── Vorliegender Text ──
Heute

Die Milchstraße und die Andromedagalaxie (M 31) gelten wegen ihrer Ähnlichkeit als "Schwestern". Heute trennen sie noch 2,5 Millionen Lichtjahre, am Nachthimmel ist Andromeda neben dem hellen Gürtel der Milchstaße nur als schwach leuchtende Spindel zu erkennen. Doch so wird es nicht bleiben, denn die beiden Galaxien wirken aufeinander ein und bewegen sich langsam (soll heißen: mit etwa 400.000 Kilometern pro Stunde) aufeinander zu. Eine aktuell von der US-Raumfahrtbehörde NASA veröffentlichte Serie von Illustrationen zeigt, was hypothetische Menschen der Zukunft von diesem Prozess am Nachthimmel zu sehen bekommen würden.

Foto: NASA, ESA, Z. Levay and R. van der Marel (STScI), T. Hallas, and A. Mellinger

In zwei Milliarden Jahren

Die seit langem gehegte Annahme, dass die beiden Galaxien irgendwann im Lauf der nächsten zehn Milliarden Jahre kollidieren und miteinander verschmelzen werden, wird nun von Messungen des Weltraumteleskops "Hubble" gestützt und konkretisiert, wie die US-Raumfahrtbehörde NASA berichtet. "Nach fast einem Jahrhundert Spekulationen über das Schicksal der Andromedagalaxie und unserer Milchstraße haben wir endlich ein klares Bild davon, was während der kommenden Milliarden Jahre passieren wird", sagte Sangmo Tony Sohn vom Space Telescope Science Institute (STScI) in Baltimore.
───
▶ Aufgabe A
Schreiben Sie den Abschnitt der Auflistung vom Anfang bis einschließlich der Zeile mit „What do you see at coordinates (99, 278)“ unverändert ab.
Der Text und die Auflistung sind voneinander unabhängiges Material.
── Auszüge der Auflistung ──
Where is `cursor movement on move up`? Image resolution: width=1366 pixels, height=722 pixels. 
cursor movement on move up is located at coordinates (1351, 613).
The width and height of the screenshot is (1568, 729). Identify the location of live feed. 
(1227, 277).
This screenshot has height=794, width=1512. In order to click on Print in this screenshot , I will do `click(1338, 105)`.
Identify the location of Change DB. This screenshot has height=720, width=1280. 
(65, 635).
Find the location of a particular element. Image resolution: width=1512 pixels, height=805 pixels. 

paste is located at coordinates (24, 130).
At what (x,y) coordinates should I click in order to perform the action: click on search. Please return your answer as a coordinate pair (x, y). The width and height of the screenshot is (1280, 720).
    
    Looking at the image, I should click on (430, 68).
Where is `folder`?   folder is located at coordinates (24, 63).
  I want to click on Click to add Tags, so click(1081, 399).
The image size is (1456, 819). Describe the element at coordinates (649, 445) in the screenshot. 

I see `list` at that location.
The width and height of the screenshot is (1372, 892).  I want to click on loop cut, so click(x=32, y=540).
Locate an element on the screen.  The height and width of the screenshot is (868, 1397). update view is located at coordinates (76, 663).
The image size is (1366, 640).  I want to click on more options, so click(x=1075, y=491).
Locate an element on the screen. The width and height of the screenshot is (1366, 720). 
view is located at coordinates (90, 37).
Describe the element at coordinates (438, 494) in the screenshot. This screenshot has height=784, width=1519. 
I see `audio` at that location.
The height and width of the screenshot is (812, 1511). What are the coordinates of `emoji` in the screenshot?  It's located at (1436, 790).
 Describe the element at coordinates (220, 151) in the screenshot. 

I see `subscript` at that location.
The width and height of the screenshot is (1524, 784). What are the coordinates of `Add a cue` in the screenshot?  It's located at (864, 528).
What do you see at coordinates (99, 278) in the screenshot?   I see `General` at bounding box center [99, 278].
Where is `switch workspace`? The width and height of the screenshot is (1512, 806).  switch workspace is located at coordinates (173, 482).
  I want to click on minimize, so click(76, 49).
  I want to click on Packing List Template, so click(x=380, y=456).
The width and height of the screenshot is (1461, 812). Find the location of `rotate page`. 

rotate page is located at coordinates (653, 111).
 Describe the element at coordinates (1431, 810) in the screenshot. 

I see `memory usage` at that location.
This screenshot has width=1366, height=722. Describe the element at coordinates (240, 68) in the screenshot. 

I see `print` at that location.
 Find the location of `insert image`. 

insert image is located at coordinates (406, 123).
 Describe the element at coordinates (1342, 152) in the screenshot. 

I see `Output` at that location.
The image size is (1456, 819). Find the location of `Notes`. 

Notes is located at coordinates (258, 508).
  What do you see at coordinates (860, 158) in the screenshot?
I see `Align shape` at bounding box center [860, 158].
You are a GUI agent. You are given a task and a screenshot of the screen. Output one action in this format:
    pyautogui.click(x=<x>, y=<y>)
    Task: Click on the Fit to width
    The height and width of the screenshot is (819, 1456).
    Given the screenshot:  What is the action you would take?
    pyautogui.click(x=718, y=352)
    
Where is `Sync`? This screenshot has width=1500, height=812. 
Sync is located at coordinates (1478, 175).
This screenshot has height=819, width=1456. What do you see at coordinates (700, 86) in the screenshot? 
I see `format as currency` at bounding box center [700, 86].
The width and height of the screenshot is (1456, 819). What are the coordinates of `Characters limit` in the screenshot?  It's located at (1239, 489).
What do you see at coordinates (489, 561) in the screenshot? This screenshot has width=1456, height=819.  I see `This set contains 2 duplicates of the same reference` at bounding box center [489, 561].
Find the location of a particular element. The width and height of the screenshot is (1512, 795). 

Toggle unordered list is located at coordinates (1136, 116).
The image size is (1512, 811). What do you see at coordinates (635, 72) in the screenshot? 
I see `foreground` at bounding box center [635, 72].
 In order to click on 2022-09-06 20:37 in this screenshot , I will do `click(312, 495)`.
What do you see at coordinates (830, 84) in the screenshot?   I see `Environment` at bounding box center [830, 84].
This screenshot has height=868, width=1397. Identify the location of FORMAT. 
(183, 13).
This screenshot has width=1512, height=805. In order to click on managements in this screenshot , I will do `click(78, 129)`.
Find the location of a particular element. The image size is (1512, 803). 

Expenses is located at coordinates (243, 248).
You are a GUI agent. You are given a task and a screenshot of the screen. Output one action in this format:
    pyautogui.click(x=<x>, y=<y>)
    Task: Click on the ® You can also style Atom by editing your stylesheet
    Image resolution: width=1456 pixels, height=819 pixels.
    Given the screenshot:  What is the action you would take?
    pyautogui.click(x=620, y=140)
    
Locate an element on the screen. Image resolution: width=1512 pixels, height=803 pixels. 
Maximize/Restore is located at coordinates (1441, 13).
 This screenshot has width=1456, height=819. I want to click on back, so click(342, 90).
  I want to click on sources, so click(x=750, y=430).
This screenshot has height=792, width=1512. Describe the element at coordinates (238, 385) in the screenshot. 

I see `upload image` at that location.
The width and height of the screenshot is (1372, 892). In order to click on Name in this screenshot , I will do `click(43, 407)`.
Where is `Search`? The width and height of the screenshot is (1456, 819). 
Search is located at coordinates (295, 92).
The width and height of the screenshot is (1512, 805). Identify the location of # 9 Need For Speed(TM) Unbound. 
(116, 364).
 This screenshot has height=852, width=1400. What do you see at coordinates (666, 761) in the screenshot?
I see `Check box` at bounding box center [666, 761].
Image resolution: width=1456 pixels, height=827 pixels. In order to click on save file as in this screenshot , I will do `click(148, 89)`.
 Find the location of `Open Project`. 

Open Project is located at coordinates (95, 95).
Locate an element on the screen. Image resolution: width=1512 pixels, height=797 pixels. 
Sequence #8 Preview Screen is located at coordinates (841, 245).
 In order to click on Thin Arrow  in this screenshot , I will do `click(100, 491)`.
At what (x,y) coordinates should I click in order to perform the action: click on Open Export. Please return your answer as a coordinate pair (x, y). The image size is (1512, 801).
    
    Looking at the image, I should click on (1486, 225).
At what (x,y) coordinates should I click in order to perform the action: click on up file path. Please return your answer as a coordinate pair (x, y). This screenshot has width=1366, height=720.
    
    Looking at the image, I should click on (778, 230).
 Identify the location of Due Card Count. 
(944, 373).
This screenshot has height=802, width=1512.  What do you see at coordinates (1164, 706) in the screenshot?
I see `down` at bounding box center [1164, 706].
───
▶ Aufgabe B
Führen Sie den Text über die Milchstraße und die Andromedagalaxie im Anschluss an seinen letzten Satz weiter.

▶ Ergebnis A
Where is `cursor movement on move up`? Image resolution: width=1366 pixels, height=722 pixels. 
cursor movement on move up is located at coordinates (1351, 613).
The width and height of the screenshot is (1568, 729). Identify the location of live feed. 
(1227, 277).
This screenshot has height=794, width=1512. In order to click on Print in this screenshot , I will do `click(1338, 105)`.
Identify the location of Change DB. This screenshot has height=720, width=1280. 
(65, 635).
Find the location of a particular element. Image resolution: width=1512 pixels, height=805 pixels. 

paste is located at coordinates (24, 130).
At what (x,y) coordinates should I click in order to perform the action: click on search. Please return your answer as a coordinate pair (x, y). The width and height of the screenshot is (1280, 720).
    
    Looking at the image, I should click on (430, 68).
Where is `folder`?   folder is located at coordinates (24, 63).
  I want to click on Click to add Tags, so click(1081, 399).
The image size is (1456, 819). Describe the element at coordinates (649, 445) in the screenshot. 

I see `list` at that location.
The width and height of the screenshot is (1372, 892).  I want to click on loop cut, so click(x=32, y=540).
Locate an element on the screen.  The height and width of the screenshot is (868, 1397). update view is located at coordinates (76, 663).
The image size is (1366, 640).  I want to click on more options, so click(x=1075, y=491).
Locate an element on the screen. The width and height of the screenshot is (1366, 720). 
view is located at coordinates (90, 37).
Describe the element at coordinates (438, 494) in the screenshot. This screenshot has height=784, width=1519. 
I see `audio` at that location.
The height and width of the screenshot is (812, 1511). What are the coordinates of `emoji` in the screenshot?  It's located at (1436, 790).
 Describe the element at coordinates (220, 151) in the screenshot. 

I see `subscript` at that location.
The width and height of the screenshot is (1524, 784). What are the coordinates of `Add a cue` in the screenshot?  It's located at (864, 528).
What do you see at coordinates (99, 278) in the screenshot?   I see `General` at bounding box center [99, 278].

▶ Ergebnis B
Foto: NASA, ESA, Z. Levay and R. van der Marel (STScI), T. Hallas, and A. Mellinger

In 3,75 Milliarden Jahren

Der größte Unsicherheitsfaktor war bislang, ob die beiden Galaxien direkt miteinander kollidieren, einander nur streifen oder sogar ganz verfehlen werden, weil die genaue Flugrichtung der Andromedagalaxie nicht bekannt war. Mit dem "Hubble"-Teleskop sei es nun erstmals gelungen, auch die seitwärts gerichtete Bewegung der Andromeda-Galaxie zu messen, betonte STScI-Teamleiter Roeland van der Marel. "Unsere Beobachtungen sind statistisch konsistent mit einem Frontalzusammenstoß zwischen der Andromedagalaxie und unserer Milchstraße."

Foto: NASA, ESA, Z. Levay and R. van der Marel (STScI), T. Hallas, and A. Mellinger

In 3,85 ...

Es wird turbulent, optisch zumindest. Die Kollision von Galaxien ist keine Katastrophe für deren Sternpopulationen. Aufgrund der großen Abstände zwischen ihnen sind Kollisionen einzelner Sterne äußerst unwahrscheinlich.

Foto: NASA, ESA, Z. Levay and R. van der Marel (STScI), T. Hallas, and A. Mellinger

... bis 3,9 Milliarden Jahren

Anstatt der Zerstörung von Sternen wird es sogar zu einer Welle von Neugeburten kommen: Wolken von interstellarem Gas und Staub werden durch die gravitationalen Turbulenzen der Galaxienverschmelzung durcheinander gewirbelt, kollabieren und zünden als neue Sterne. Zu dieser Zeit wird der Nachthimmel in einer Vielzahl von Emissionsnebeln und Clustern junger Sterne erstrahlen.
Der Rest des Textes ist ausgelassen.